Estella to Torres del Rio, May 27

After a good night's sleep, we were ready to head out of town on our next stage.  We walked through mostly agricultural areas, with great vistas of rocky bluffs to our north.   The terrain is rolling, but the path tends to be very steep when climbing or descending.  Once again, there were small villages where we could stop for a snack or cool drink at decent intervals.

We walked for a while in the morning with a Dutch gentleman in his mid 60s, who had started on the camino from his home in the Netherlands at the beginning of March; he had covered about 2000 km already.  A retired lawyer, he lost his wife of 45 years last September, and was worried that he'd end up just sitting around.  So, at her funeral, he announced to all that he would be walking the camino; that way he wouldn't be able to back out.  In the intervening months, while training for the walk, he found a new love, and was looking forward to returning to his village and his new life.

We are still trying to adjust to the number of pilgrims on this camino, after the relative solitude of our first weeks.  At almost any point along the way, we can see other pilgrims ahead of us and behind.  It's not as crowded as this picture would suggest: we were walking that day along with a large group of Irish high school kids.  

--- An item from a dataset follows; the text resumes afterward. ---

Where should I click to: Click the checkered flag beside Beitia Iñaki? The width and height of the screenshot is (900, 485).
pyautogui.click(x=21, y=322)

During the afternoon we walked for a while with a couple from Australia and their four year old daughter (who alternated between walking and riding in a stroller).  Last year they sold their house and set off to experience other parts of the world.  They had been living in Barcelona for about six months before starting the walk, and were not sure where they'd go after they finished the camino.

As we've been walking through Navarra and toward La Rioja, we are seeing increasing numbers of vineyards and wineries.   Meals usually include a bottle of wine, and we've been enjoying them all.

Almost all of our fellow pilgrims stopped for the day in the town of Los Arcos (a usual end of stage spot).  We decided to keep going to the next town to find a somewhat quieter experience and less crowded albergue.  This made for a long day of 29 km, but the small village of Torres del Rio was very pleasant.  We had a room to ourselves in the albergue (pic below is from our room's window).  We enjoyed a great dinner with two other pilgrims: a man from Mallorca, and a young woman from Quebec who is cycling the route in reverse (from Santiago back to France, where she will explore her family's roots).

The local bar where we had a beer before dinner had an autographed photo of Indurain on the wall.  He's from not far away.

After dinner we met our first other American pilgrim: a young man from New Jersey who just graduated college and had some time before starting his job in NY.  We asked him what prompted him to take this journey.  He said he was Googling the Chevy El Camino (a car of some years back), and came across the Camino de Santiago by chance.  Life is a funny and random thing.
Posted by Picasa

2 comments:

  1. It looks so beautiful there! No wonder its crowded.

    ReplyDelete
  2. Beautiful indeed, and we expect it will become even more so as we head into Galicia further west.